SIA reports, “Experts we have talked to state there would be no value whatsoever in these instruments.”
Whatever result users subjectively feel can be ascribed to a sense of “emotional well being, but that would have nothing to do with the instrument itself.” SIA stated.
The suggested donations for GWP “instruments” can range from “$450.00 to $7,600.00.”
According to GWP their instruments are based upon “high-frequency temporal shifting, matrixed with millions of pre-defined etheric modifications operating in a vertically and horizontally oriented polarization.”
Dr. Baratz called this “gobbledygook…high sounding phrases that mean nothing.”
But the Millers say that they manufacture their instruments based upon knowledge they have received through “telepathic impressions in the form of engineering blueprints” from “a place outside this Earth and its astral system.”
The Food and Drug Administration (FDA) have not evaluated GWP’s instruments.
GWP claims that 3 million people around the world have used its instruments and that there are 12,000 “instrument keepers” in the United States, hundreds reside in California.
SIA says that its preliminary investigation “reveals that there are serious financial improprieties within the ‘nonprofit’ organization of the Gentle Wind Project.”

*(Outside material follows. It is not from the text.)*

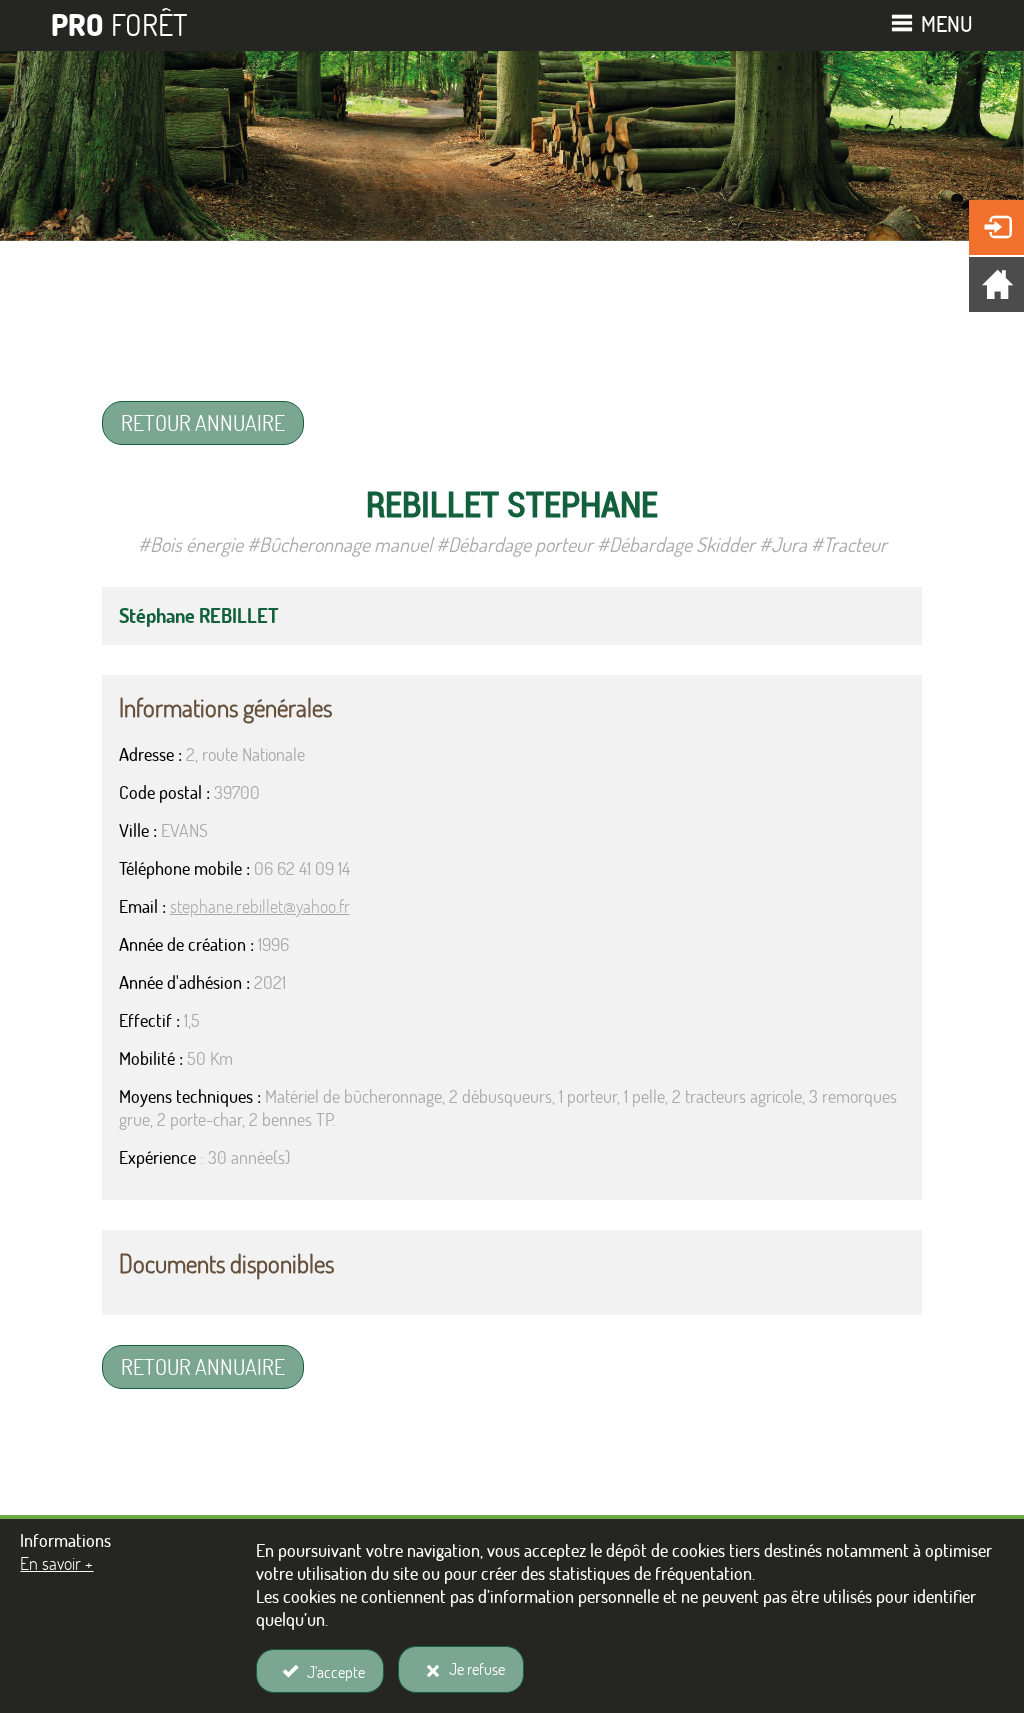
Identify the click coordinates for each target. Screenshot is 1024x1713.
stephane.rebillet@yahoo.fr (260, 906)
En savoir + (56, 1563)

“It is our opinion that the Gentle Wind Project has made and is currently making a lot of money to support the extravagant lifestyle of their board of directors. All of this—at the cost of unsuspecting victims,” And SIA reports that it is now “putting a case together to submit to the US Attorney’s Office for review.”
Note: GWP has sued former members and various websites, including the Ross Institute (RI), for either linking to and/or posting comments made by former members. RI and myself are defendants in this action for linking to critical comments about GWP and also for giving GWP a “Flaming Website” award after the group attacked me personally on its website.